* Job:
Substitute "capture" for "screenshot" in the stretch from the line containing "Uncheck the Dokumentenliste checkbox" through the end of the listing, leave everything else unchanged, and give that stretch again without the pictures.

::: Task material :::

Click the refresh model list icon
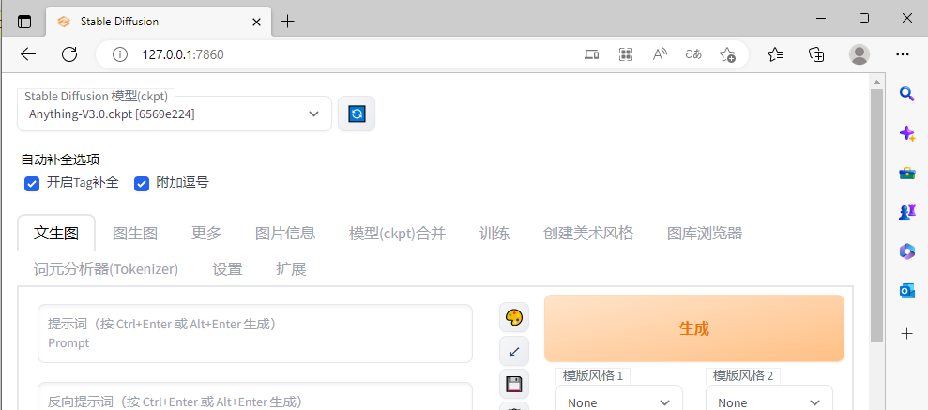The image size is (928, 410). [x=357, y=114]
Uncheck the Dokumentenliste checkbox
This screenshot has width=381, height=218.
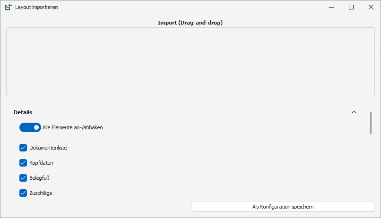click(23, 148)
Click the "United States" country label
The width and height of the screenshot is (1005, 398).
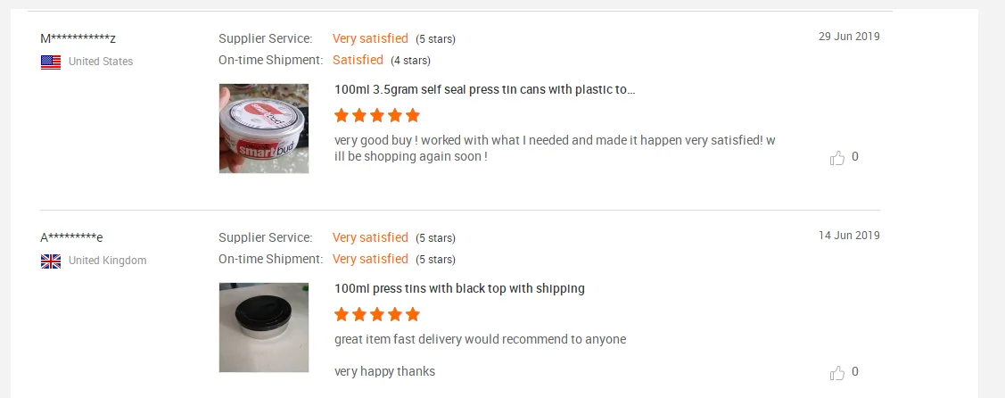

:::

* Worked answer:
Uncheck the Dokumentenliste checkbox
This capture has width=381, height=218.
click(23, 148)
Click the "United States" country label
The width and height of the capture is (1005, 398).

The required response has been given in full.